Media reports from the site of the tragedy spoke about police complicity in the brewing of hooch in the area. While it should not surprise anyone, Kumar is bent on defying commonsense, still nursing his ambition to tenant 7 Race Course Road through the prohibition gambit since it supposedly lines up the women constituency behind him. It is notable that only when he developed prime ministerial ambitions did he hit upon the idea of a complete ban on liquor.

Before that, though in power for ten years in a coalition with the BJP, he did not even think of regulating the sale of liquor. Indeed, in the first two terms as chief minister, he licensed several new liquor vends throughout the State. Curiously, while reluctant to concede that the deaths in Gopalganj might be caused by hooch, Kumar has promised a compensation of four lakh rupees to the next of kin of the deceased if it was conclusively proved that indeed these were hooch deaths. This largesse from the State does not make sense.
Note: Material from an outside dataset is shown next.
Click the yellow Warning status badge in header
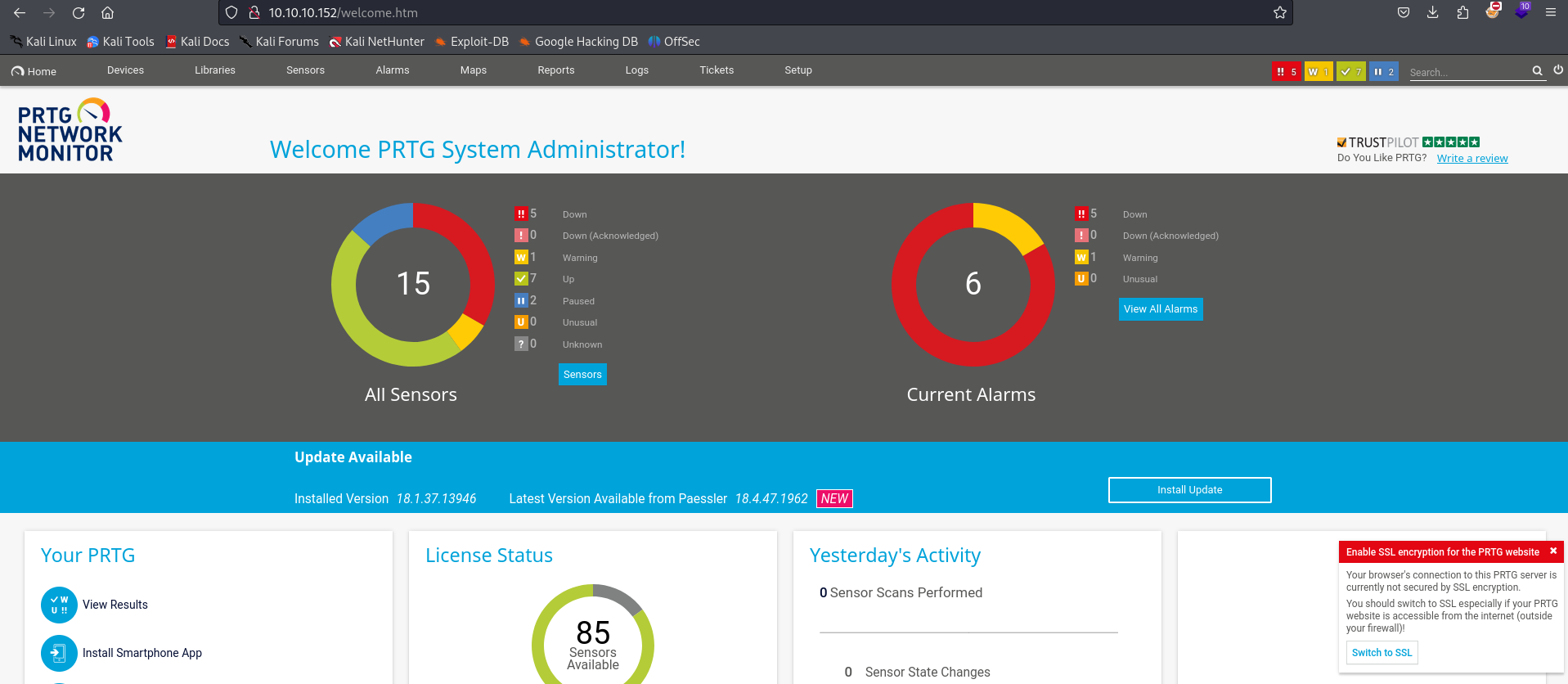1568x684 pixels. click(x=1318, y=72)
On the one hand, he has enacted a most stringent law which provides for capital punishment for those dealing with illicit liquor, and has made  every member of a household punishable in case one member is found in possession of or consuming liquor. On the other hand, he promises to reward the families of those who break the law and die from illicit liquor.
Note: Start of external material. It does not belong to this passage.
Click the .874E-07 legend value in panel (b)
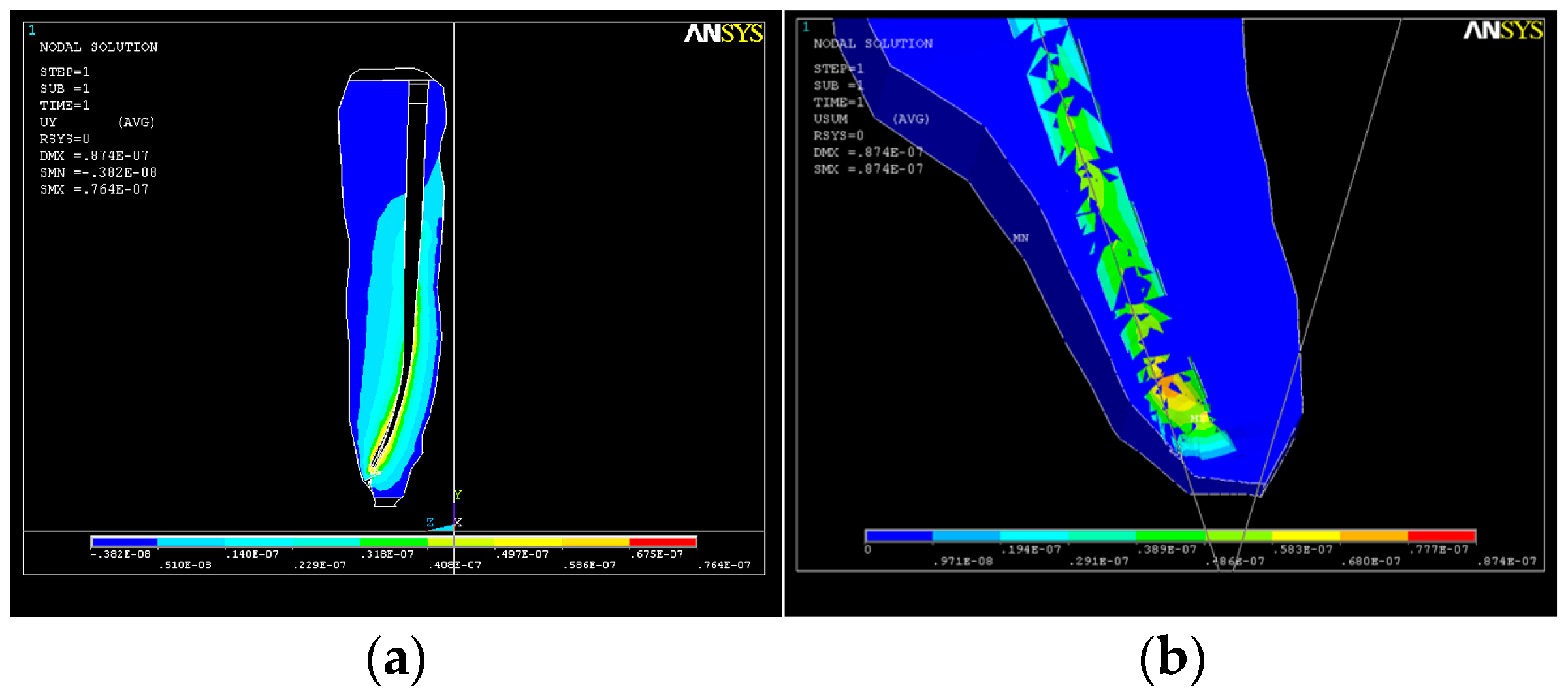 click(1507, 562)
Financial compensation of any amount, what to talk of four lakh rupees, therefore, defies commonsense. Indeed, it might encourage the poor to risk drinking the illicit brew, certain in the knowledge that in case of death, munificent Kumar would pay a substantial sum to their families. Clearly, the Bihar CM has not thought through the decision — unless the financial compensation is meant to salve his conscience for imposing a very ill-conceived prohibition policy.

Meanwhile, the near Rs. 4,000 crore loss of revenue due to prohibition is beginning to hamper the implementation of various welfare schemes.  Outlays for public health and educational programmes have been either slashed or not honoured due to the paucity of funds. Imposing tax on samosas and such like stuff is hardly likely to make up for the huge loss due to blanket prohibition.

However stringent the punishment for violation of the ban on the sale and consumption of liquor, there is no way Kumar can triumph over human nature. Prohibition only drives the sale and consumption of liquor, genuine or spurious, underground and creates another source of illicit cash for the police and the excise departments.  The hooch tragedy is a warning to Kumar to embrace pragmatism over faddism. Bihar cannot hope to make a success of it when all other States which had toyed with it had admitted defeat.